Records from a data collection
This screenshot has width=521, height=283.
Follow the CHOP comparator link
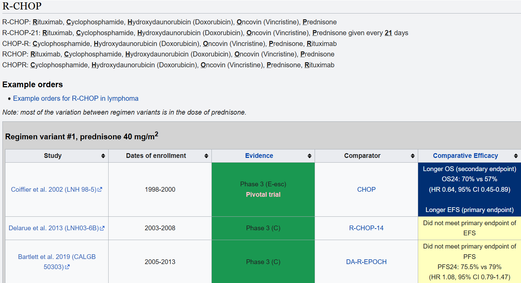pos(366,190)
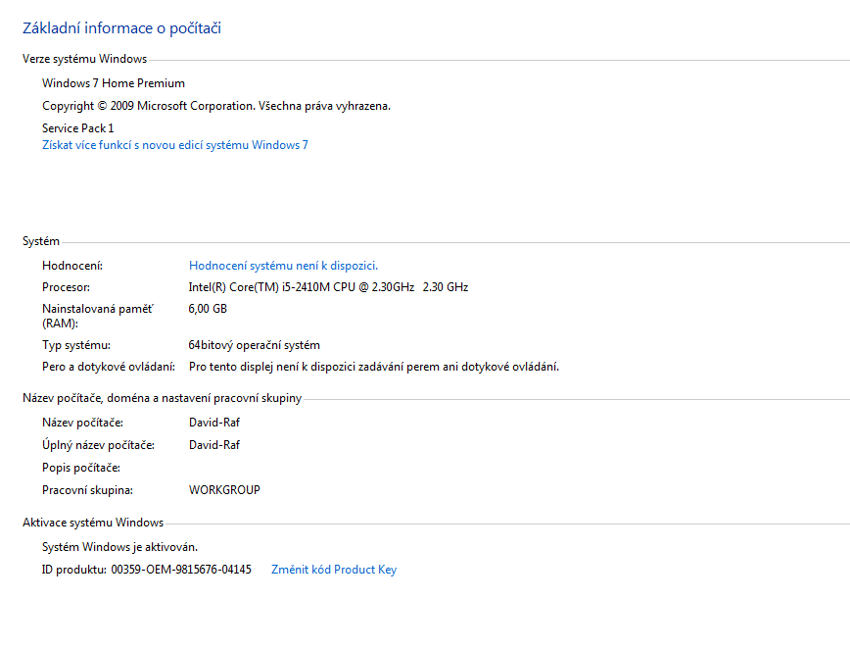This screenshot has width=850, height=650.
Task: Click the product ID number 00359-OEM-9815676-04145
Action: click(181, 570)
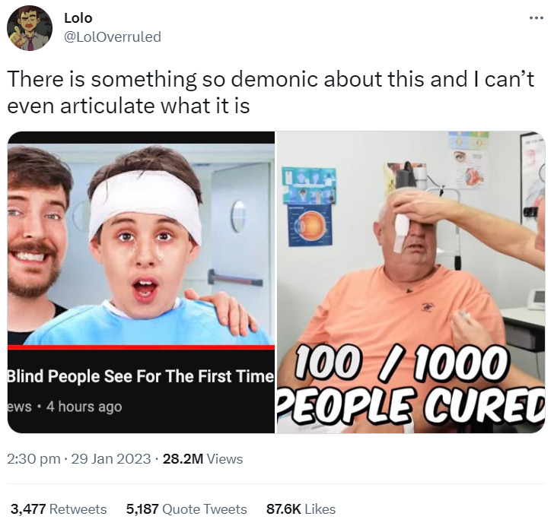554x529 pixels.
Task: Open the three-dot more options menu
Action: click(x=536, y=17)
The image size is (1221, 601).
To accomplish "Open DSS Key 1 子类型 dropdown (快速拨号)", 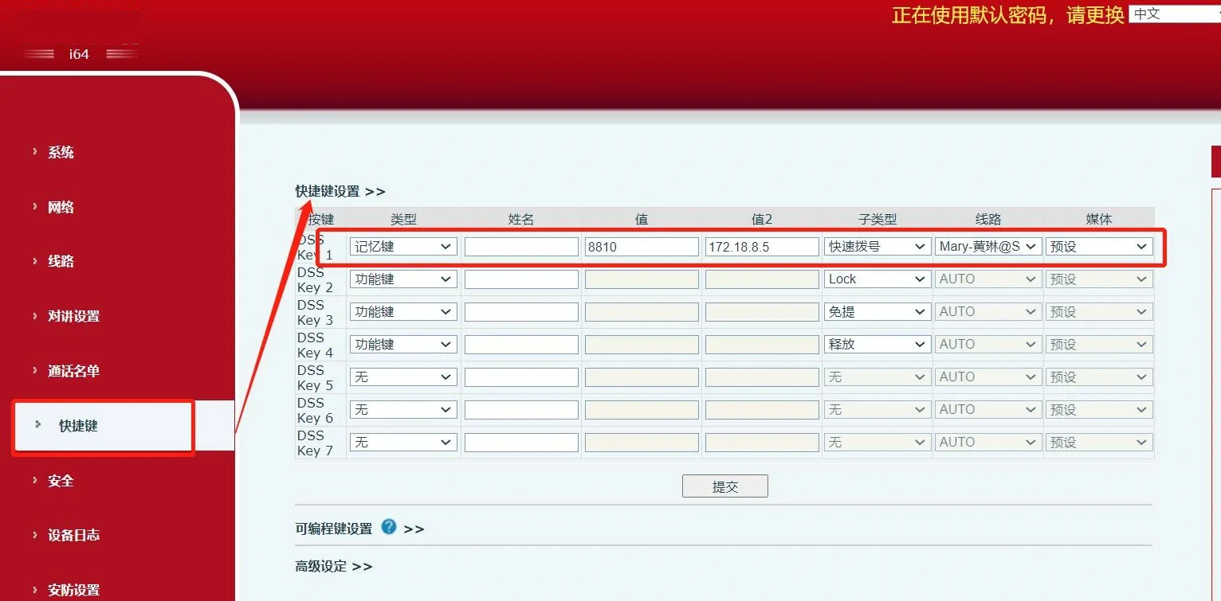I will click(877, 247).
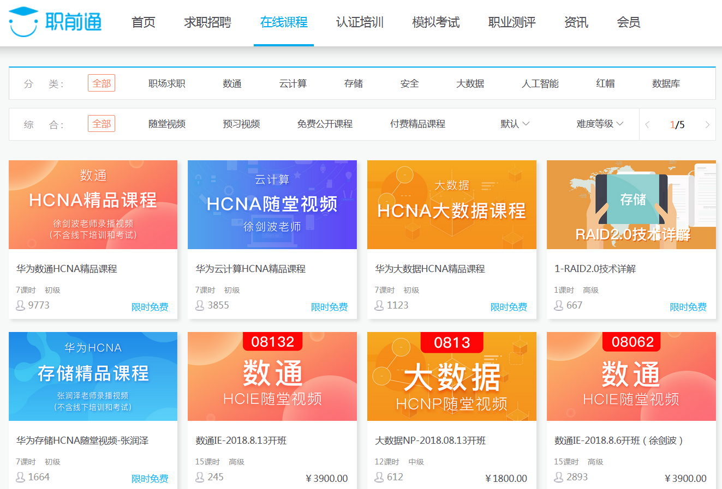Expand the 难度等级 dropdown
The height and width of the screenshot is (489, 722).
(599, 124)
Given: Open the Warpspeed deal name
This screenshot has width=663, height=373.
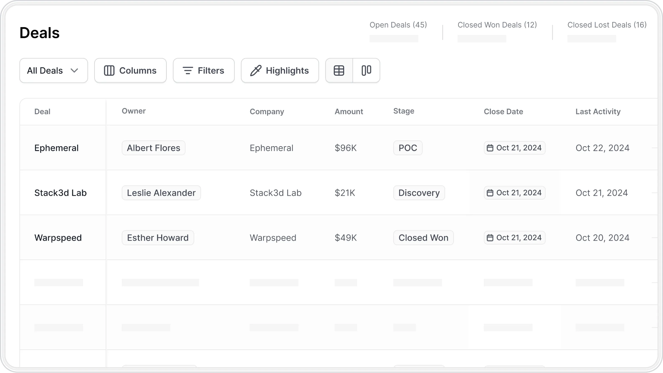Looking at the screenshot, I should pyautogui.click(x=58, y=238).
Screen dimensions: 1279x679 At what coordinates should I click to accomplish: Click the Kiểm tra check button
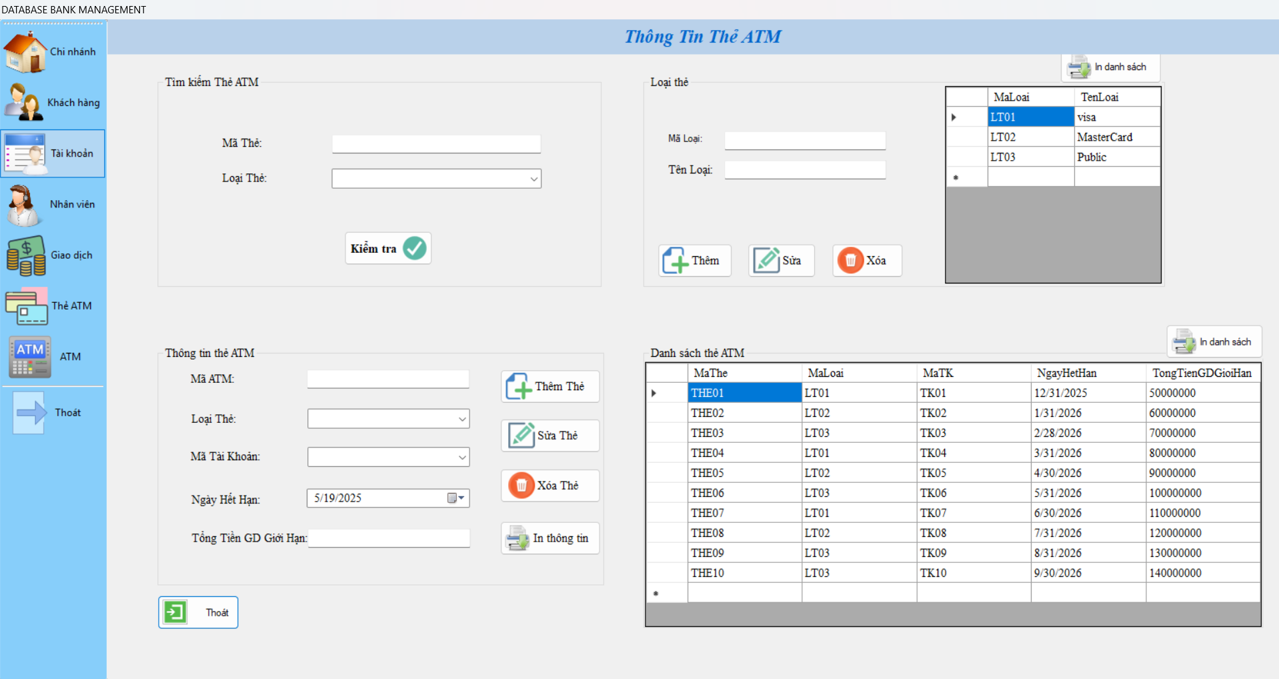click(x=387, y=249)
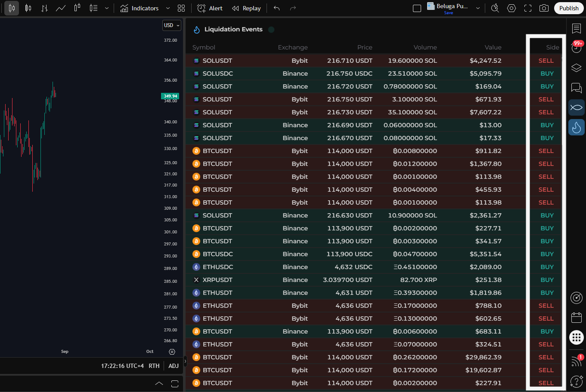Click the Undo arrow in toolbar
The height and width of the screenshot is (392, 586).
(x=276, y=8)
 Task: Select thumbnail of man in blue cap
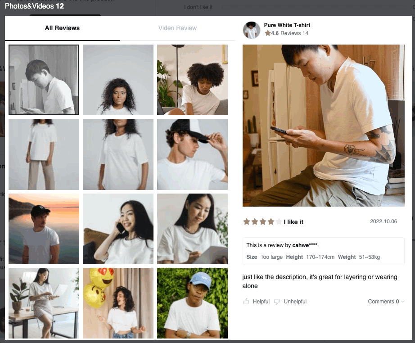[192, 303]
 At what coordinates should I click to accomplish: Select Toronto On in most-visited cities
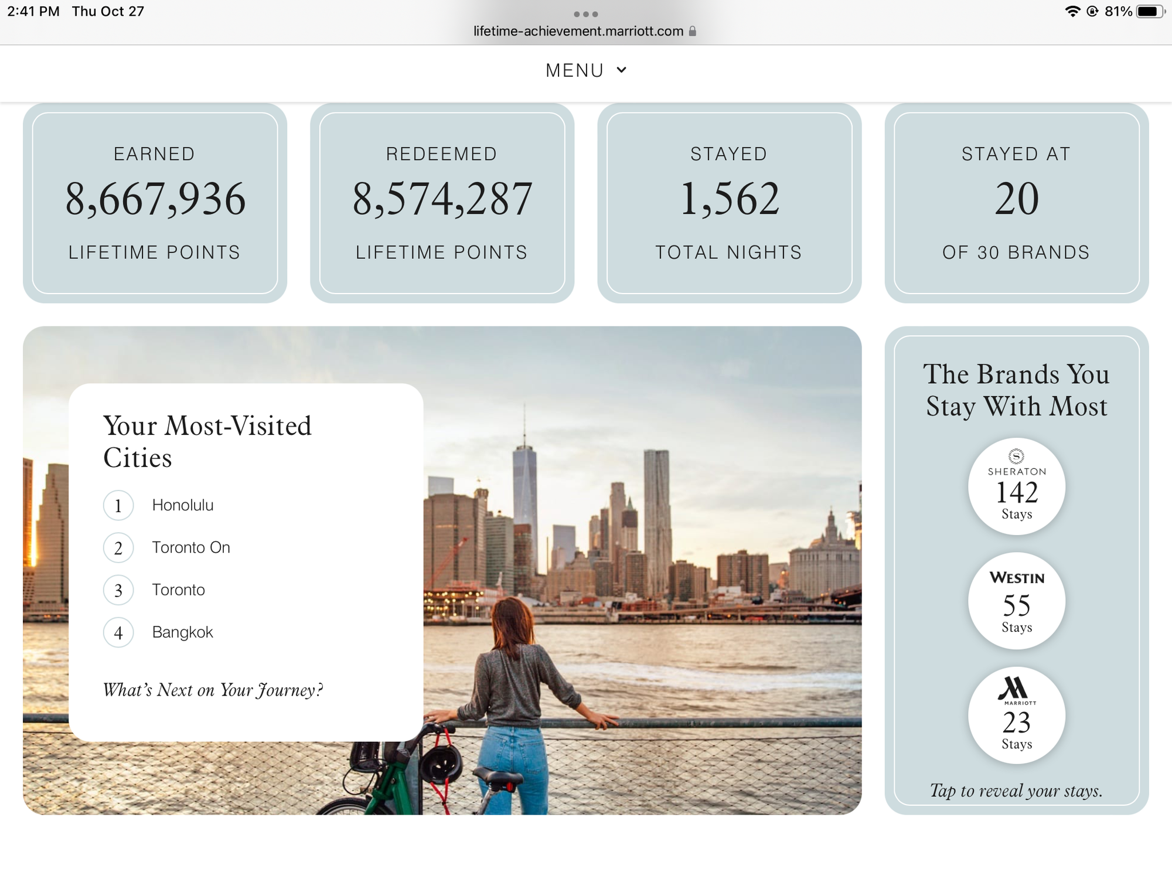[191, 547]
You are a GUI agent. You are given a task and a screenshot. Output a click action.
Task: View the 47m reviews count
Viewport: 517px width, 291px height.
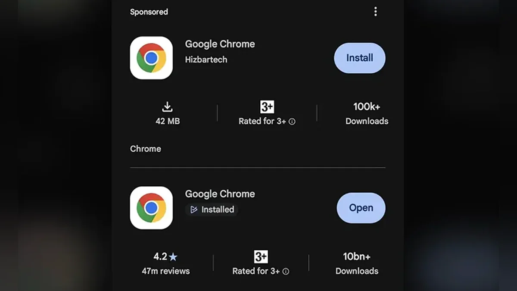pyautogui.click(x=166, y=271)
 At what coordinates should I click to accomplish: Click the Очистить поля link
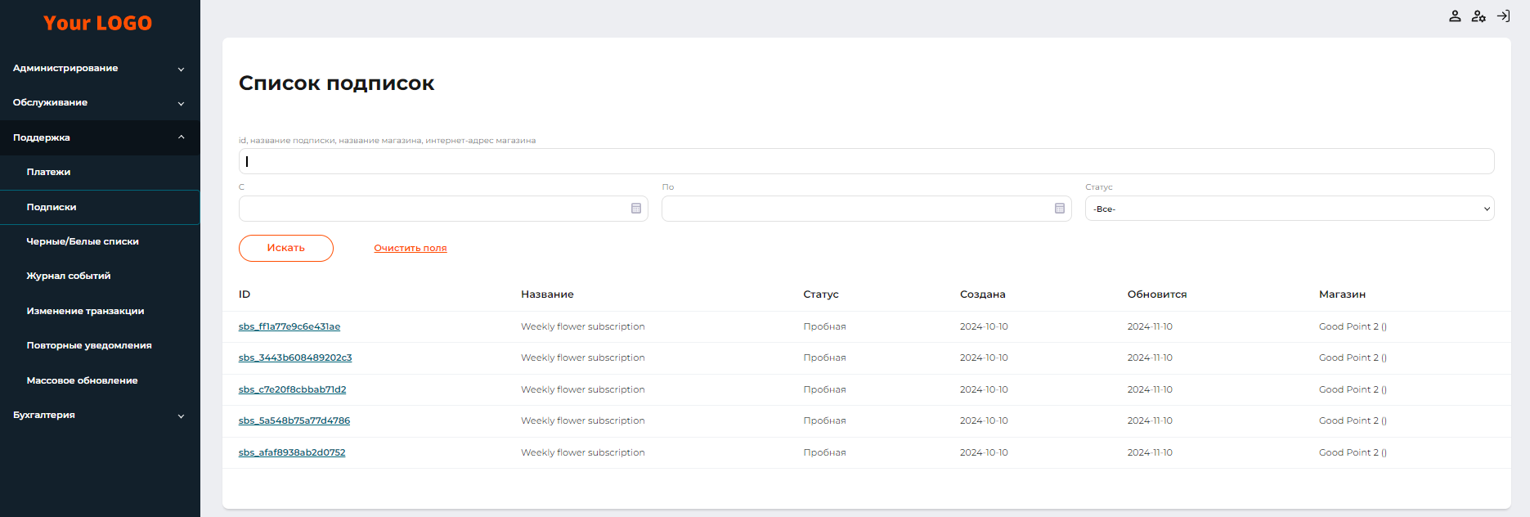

Work order
Could you reproduce exactly, and only, the lines from the one containing "Given: Open the Warpspeed deal name" through the end of the records above, both included, while leaving out the pictures?

Answer for the task
Given: Open the Warpspeed deal name
This screenshot has width=663, height=373.
Looking at the screenshot, I should pyautogui.click(x=58, y=238).
Screen dimensions: 1279x679 At what coordinates should I click to accomplish: Click the Kiểm tra check button
click(x=387, y=249)
Click the Undo arrow in toolbar
The height and width of the screenshot is (392, 586).
(x=276, y=8)
 Task: Select thumbnail of man in blue cap
[192, 303]
 At what coordinates should I click to accomplish: Select Toronto On in most-visited cities
[191, 547]
You are a GUI agent. You are given a task and a screenshot. Output a click action.
Task: View the 47m reviews count
Viewport: 517px width, 291px height.
pyautogui.click(x=166, y=271)
 At what coordinates should I click to accomplish: Click the Очистить поля link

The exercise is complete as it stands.